You can also copy the files from /xtrabackup/2010-09-01_05-21-36/ into DATADIR using vanilla cp.

NOTE: verify the permissions on the restored files. In my case, some files in DATADIR were owned by root, so MySQL didn't start up properly because of that. Do a 'chown -R mysql:mysql DATADIR' to be sure.

3) If everything went well in step 2, restart the MySQL instance to make sure everything is OK.

At this point, your MySQL instance should have its databases restored to the point where you took the hot backup.

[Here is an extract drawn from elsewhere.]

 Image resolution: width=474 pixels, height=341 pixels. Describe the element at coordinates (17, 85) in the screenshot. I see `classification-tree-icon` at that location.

IMPORTANT: if the newly restored instance needs to be set up as a slave to an existing master server, you need to set the correct master_log_file and master_log_pos parameters via a 'CHANGE MASTER TO' command. These parameters are saved by innobackupex-1.5.1 in a file called xtrabackup_binlog_info in the target backup directory.

In my case, the xtrabackup_binlog_info file contained:

mysql-bin.000041 23657066

Here is an example of a CHANGE MASTER TO command I used:

STOP SLAVE;

CHANGE MASTER TO MASTER_HOST='masterhost', MASTER_PORT=3316, MASTER_USER='masteruser', MASTER_PASSWORD='masterpass', MASTER_LOG_FILE='mysql-bin.000041', MASTER_LOG_POS=23657066;

START SLAVE;

Note that XtraBackup can also run in a 'stream' mode useful for compressing the files generated by the backup operation. Details in the documentation.